• **Problem description**: Copy out the stretch from the line containing "This screenshot has height=1439, width=840." through the line containing "point(788,212)", both included, with nothing changed and nothing else added.

## begin The records

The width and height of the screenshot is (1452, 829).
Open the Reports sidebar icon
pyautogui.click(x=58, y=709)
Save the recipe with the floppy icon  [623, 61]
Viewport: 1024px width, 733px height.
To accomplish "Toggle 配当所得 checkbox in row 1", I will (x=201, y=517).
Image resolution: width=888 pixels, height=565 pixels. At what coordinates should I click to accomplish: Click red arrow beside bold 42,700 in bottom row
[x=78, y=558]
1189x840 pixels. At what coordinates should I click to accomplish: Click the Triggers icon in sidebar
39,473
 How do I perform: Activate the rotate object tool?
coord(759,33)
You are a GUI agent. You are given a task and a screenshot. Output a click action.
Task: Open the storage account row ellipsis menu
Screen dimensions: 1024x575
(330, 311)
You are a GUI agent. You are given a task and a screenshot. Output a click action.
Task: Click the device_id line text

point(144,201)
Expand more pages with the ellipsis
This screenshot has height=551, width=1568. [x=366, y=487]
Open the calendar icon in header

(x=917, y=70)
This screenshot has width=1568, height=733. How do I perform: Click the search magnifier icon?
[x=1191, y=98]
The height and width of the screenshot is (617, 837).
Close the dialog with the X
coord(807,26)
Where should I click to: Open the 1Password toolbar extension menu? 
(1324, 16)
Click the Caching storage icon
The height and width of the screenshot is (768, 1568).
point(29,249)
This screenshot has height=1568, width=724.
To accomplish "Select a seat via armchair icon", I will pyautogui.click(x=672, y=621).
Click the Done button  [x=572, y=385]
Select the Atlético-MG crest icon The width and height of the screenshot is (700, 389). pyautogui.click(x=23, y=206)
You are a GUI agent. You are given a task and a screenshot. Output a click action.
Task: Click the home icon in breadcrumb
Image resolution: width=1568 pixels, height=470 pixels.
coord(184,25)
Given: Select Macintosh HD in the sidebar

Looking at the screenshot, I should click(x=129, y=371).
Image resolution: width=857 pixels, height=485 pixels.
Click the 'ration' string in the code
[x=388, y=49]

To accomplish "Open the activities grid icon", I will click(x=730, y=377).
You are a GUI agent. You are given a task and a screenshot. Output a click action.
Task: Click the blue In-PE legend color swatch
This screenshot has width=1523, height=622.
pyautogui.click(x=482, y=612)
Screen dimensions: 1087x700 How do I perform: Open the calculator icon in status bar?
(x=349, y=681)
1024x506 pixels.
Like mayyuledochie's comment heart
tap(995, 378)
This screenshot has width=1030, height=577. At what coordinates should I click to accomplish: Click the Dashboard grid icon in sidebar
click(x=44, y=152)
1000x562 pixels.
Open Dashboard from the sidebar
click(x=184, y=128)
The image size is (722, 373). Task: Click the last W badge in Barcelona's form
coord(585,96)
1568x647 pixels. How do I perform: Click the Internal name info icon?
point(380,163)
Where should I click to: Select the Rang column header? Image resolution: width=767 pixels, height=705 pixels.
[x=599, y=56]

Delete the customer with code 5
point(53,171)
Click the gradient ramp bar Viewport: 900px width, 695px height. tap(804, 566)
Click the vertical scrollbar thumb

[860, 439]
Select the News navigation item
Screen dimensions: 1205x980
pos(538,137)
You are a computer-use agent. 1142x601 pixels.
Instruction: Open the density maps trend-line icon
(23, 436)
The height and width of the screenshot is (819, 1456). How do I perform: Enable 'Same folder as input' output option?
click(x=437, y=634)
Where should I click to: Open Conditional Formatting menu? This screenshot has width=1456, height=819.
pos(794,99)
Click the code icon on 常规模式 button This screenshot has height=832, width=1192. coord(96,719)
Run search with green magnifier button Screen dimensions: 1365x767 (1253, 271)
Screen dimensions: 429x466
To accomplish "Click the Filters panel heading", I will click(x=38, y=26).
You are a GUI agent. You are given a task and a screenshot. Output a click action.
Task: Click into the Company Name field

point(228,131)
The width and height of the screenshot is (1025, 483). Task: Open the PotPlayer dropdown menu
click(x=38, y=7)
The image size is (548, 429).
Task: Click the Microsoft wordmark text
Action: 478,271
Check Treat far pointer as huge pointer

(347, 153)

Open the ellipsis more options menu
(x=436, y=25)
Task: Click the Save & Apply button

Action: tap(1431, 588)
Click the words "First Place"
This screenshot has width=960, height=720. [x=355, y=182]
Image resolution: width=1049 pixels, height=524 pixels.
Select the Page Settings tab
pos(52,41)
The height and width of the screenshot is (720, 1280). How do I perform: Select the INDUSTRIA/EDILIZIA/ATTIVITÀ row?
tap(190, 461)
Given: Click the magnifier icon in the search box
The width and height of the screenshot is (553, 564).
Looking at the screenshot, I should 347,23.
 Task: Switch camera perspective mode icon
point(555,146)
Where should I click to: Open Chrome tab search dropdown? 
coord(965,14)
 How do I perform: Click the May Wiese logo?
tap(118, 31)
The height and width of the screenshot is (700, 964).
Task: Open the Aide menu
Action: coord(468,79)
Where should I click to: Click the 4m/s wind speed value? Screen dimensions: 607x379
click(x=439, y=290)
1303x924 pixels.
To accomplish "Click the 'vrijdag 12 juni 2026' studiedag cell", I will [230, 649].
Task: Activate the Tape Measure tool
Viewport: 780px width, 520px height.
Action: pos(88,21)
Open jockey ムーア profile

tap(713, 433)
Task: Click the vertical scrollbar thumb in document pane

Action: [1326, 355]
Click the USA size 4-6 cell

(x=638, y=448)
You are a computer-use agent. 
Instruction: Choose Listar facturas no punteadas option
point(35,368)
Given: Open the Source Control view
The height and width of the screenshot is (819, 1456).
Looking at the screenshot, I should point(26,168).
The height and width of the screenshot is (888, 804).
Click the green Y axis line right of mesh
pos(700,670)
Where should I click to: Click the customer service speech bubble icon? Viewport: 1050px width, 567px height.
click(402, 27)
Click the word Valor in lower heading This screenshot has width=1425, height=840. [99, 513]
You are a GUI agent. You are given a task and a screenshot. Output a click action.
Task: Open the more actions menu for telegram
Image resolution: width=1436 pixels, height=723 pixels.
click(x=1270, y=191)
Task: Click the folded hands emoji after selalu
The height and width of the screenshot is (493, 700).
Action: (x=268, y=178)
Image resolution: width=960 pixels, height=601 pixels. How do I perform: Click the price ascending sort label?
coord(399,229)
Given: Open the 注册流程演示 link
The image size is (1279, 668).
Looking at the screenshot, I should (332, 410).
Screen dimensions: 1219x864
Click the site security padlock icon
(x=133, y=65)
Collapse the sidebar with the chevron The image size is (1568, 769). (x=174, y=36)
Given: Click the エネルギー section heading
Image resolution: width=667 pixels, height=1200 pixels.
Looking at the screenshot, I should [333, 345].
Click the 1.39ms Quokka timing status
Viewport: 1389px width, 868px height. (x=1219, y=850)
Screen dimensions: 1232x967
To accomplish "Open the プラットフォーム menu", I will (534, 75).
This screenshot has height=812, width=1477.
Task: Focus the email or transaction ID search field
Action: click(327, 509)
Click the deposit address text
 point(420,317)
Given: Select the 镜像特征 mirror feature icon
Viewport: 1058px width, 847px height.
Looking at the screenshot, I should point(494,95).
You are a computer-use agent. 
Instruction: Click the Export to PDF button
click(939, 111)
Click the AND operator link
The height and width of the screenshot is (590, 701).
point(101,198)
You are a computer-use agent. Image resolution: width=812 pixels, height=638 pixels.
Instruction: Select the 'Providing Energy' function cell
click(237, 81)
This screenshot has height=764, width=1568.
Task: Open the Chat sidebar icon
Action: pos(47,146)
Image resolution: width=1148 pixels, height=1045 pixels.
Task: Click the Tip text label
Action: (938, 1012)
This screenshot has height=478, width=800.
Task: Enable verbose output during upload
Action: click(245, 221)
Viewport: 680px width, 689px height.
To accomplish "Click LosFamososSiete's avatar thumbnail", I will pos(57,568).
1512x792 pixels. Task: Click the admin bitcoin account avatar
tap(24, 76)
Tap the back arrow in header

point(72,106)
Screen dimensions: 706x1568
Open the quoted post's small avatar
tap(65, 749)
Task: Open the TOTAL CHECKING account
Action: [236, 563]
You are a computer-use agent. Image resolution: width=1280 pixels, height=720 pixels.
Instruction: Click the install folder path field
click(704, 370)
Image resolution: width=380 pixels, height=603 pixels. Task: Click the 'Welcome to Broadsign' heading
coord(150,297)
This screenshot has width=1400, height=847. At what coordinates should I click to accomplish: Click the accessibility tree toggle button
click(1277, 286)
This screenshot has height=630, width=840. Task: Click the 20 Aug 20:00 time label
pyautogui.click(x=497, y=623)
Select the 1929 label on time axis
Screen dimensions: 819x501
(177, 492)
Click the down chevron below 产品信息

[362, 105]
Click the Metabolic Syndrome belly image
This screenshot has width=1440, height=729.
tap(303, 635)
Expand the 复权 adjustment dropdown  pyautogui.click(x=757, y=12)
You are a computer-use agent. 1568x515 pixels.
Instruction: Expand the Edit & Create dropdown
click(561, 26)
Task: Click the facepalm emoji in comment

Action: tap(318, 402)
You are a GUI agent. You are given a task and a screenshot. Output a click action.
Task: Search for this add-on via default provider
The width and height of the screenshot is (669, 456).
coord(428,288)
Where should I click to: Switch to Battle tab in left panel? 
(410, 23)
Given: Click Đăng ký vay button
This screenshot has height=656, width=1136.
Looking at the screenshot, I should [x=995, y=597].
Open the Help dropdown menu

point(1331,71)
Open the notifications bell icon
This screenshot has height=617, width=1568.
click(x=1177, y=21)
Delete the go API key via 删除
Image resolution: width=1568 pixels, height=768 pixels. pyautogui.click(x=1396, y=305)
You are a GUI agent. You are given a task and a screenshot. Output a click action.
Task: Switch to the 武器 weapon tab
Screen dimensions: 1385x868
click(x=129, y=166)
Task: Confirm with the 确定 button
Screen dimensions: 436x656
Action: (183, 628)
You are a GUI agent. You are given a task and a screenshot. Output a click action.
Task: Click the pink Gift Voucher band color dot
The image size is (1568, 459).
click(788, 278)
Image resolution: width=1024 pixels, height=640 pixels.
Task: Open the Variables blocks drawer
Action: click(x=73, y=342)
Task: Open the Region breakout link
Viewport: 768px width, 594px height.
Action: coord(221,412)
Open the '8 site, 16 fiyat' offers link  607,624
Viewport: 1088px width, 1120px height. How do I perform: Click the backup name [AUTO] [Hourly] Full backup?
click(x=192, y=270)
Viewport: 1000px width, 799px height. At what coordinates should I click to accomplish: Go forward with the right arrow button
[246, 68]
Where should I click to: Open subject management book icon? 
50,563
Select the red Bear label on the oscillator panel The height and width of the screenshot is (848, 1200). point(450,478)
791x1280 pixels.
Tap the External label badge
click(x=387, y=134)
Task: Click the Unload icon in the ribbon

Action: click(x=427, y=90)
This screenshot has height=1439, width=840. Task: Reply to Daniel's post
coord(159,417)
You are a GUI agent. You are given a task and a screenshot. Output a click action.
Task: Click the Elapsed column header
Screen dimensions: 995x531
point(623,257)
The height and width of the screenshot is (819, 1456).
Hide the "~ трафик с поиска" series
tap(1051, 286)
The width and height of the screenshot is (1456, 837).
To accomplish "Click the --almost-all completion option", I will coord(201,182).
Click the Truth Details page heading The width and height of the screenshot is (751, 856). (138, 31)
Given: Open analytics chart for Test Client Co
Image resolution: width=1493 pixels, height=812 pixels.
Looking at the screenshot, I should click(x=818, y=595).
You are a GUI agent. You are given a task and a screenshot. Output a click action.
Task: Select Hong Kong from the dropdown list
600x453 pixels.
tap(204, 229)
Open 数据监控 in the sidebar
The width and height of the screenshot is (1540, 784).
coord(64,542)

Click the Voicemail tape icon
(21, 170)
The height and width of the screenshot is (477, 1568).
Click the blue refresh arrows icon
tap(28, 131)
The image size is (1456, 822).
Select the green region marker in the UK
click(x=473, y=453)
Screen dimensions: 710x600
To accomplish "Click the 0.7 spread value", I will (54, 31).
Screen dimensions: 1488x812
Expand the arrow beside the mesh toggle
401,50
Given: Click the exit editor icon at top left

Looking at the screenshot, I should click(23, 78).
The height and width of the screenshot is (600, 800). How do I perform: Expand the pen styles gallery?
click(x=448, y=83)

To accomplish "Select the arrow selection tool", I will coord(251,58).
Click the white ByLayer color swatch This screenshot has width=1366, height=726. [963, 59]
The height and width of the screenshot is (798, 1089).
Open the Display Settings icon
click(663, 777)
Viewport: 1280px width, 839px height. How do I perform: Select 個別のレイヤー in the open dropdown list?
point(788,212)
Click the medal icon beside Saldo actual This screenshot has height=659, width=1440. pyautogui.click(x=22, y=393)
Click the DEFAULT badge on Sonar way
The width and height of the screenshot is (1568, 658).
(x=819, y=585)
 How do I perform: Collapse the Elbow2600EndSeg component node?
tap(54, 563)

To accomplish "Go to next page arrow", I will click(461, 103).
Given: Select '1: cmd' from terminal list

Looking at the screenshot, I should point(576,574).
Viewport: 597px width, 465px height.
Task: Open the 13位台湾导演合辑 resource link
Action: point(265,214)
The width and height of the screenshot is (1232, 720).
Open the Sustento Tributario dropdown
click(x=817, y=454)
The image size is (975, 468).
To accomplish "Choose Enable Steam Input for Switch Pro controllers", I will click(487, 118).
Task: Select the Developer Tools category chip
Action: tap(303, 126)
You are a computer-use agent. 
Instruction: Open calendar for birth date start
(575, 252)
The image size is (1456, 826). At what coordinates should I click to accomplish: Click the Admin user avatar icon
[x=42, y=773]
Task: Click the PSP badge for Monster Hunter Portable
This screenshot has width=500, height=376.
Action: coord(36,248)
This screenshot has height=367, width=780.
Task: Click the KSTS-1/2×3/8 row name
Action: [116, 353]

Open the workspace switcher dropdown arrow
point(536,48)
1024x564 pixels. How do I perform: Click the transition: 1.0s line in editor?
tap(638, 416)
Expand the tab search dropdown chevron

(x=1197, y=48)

## end The records

• **Reply**:
This screenshot has height=1439, width=840. Task: Reply to Daniel's post
coord(159,417)
You are a GUI agent. You are given a task and a screenshot. Output a click action.
Task: Click the Elapsed column header
Screen dimensions: 995x531
point(623,257)
The height and width of the screenshot is (819, 1456).
Hide the "~ трафик с поиска" series
tap(1051, 286)
The width and height of the screenshot is (1456, 837).
To accomplish "Click the --almost-all completion option", I will coord(201,182).
Click the Truth Details page heading The width and height of the screenshot is (751, 856). (138, 31)
Given: Open analytics chart for Test Client Co
Image resolution: width=1493 pixels, height=812 pixels.
Looking at the screenshot, I should click(x=818, y=595).
You are a GUI agent. You are given a task and a screenshot. Output a click action.
Task: Select Hong Kong from the dropdown list
600x453 pixels.
tap(204, 229)
Open 数据监控 in the sidebar
The width and height of the screenshot is (1540, 784).
coord(64,542)

Click the Voicemail tape icon
(21, 170)
The height and width of the screenshot is (477, 1568).
Click the blue refresh arrows icon
tap(28, 131)
The image size is (1456, 822).
Select the green region marker in the UK
click(x=473, y=453)
Screen dimensions: 710x600
To accomplish "Click the 0.7 spread value", I will (54, 31).
Screen dimensions: 1488x812
Expand the arrow beside the mesh toggle
401,50
Given: Click the exit editor icon at top left

Looking at the screenshot, I should click(23, 78).
The height and width of the screenshot is (600, 800). How do I perform: Expand the pen styles gallery?
click(x=448, y=83)

To accomplish "Select the arrow selection tool", I will coord(251,58).
Click the white ByLayer color swatch This screenshot has width=1366, height=726. [963, 59]
The height and width of the screenshot is (798, 1089).
Open the Display Settings icon
click(663, 777)
Viewport: 1280px width, 839px height. How do I perform: Select 個別のレイヤー in the open dropdown list?
point(788,212)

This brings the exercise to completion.